“Oh hey, have you met my tits?”
The State Of The Union
My fellow Americans, we are living in a time of great crisis. An insidious wave made from the most basic struggles of the human condition has crashed into our beloved world of fitness. Refrain from pointing the finger at the yoga pants distracting you from your set of pull-ups, the backless female athletic tops which can hardly claim to possess a front either, or even the most dangerous nothing-but-a-sports-bra wearing squatter who will cry perversion at even the slightest prolonged glance.
No friends, these minor complications are not the problem, simply the consequence of the source. Social media has murdered fitness.
“But SMB, I happen to like yoga pants.”
Trust us, bro, we all do; however, this crisis runs deeper than those lycra tights…much deeper. Our current state of emergency finds its root in psychology.

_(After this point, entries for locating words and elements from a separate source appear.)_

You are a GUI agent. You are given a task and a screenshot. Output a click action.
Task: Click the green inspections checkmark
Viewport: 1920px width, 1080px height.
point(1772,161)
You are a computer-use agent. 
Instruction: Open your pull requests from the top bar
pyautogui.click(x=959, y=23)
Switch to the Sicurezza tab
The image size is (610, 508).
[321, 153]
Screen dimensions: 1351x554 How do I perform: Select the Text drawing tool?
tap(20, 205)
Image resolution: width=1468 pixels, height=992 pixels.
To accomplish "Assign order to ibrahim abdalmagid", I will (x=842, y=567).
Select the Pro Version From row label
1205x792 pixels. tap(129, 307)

What drives one to take a selfie? Or better yet, what drives one to chronically take selfies? The answer is far more simple than one would think and can be summed up with “Low Self Esteem”. The constant need for self-affirmation has been around as long as homo sapiens. However, never to this degree.
We would suggest that the development of social media has skyrocketed the number of thirsty fitness hoes to untold thousands (millions?). In the spirit of equality, closely trailing this number is the number of gym bros snapping shameless selfies, who’s grandparents are rolling in their graves and are probably second guessing every parenting decision they ever made.